SOURCE MATERIAL Start Marker

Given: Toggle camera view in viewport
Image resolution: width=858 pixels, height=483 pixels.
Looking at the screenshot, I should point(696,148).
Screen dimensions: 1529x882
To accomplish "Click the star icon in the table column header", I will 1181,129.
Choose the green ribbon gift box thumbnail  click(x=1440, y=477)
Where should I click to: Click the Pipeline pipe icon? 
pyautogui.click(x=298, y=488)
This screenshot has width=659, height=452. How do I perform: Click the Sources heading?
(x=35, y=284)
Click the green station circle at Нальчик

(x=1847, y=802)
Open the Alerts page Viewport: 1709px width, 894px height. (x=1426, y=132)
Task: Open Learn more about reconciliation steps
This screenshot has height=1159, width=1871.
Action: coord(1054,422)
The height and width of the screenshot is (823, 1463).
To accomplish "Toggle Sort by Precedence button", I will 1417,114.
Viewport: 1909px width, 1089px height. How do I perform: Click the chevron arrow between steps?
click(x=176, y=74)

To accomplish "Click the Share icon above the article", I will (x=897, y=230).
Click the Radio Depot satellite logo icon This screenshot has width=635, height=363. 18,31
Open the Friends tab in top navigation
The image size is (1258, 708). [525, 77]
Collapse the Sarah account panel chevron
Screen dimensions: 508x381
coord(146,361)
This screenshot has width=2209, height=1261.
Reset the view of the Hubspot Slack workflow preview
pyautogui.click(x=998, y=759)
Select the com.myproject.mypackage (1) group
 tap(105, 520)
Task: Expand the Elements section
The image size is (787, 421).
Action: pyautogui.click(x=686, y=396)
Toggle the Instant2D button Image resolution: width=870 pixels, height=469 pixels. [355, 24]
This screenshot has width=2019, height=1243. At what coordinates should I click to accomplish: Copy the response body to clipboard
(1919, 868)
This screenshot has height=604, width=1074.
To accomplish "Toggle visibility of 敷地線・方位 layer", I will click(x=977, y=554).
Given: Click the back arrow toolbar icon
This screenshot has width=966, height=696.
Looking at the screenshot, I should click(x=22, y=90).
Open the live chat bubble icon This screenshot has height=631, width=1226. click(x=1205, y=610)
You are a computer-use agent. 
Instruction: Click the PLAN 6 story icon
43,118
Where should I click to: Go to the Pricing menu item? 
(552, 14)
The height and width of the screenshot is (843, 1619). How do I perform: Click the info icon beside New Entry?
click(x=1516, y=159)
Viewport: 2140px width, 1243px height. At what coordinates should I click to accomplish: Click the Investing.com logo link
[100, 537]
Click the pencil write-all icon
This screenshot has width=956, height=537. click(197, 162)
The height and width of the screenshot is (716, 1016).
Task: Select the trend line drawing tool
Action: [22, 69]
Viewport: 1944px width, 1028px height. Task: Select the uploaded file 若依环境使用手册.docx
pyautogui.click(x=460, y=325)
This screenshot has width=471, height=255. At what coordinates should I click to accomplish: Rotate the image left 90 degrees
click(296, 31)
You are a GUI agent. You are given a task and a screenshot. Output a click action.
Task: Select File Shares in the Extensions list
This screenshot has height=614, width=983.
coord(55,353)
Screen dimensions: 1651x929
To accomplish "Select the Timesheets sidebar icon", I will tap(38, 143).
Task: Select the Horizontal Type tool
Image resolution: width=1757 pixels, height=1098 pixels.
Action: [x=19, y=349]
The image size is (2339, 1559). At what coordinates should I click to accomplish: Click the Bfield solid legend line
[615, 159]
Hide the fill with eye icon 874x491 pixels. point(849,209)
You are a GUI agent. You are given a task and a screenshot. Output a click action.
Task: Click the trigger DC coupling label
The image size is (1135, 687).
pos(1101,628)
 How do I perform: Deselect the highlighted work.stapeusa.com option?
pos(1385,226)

SOURCE MATERIAL End Marker

Pull out every line of the records above that contains the word "Toggle".

ANSWER:
Given: Toggle camera view in viewport
To accomplish "Toggle Sort by Precedence button", I will 1417,114.
Toggle the Instant2D button Image resolution: width=870 pixels, height=469 pixels. [355, 24]
To accomplish "Toggle visibility of 敷地線・方位 layer", I will click(x=977, y=554).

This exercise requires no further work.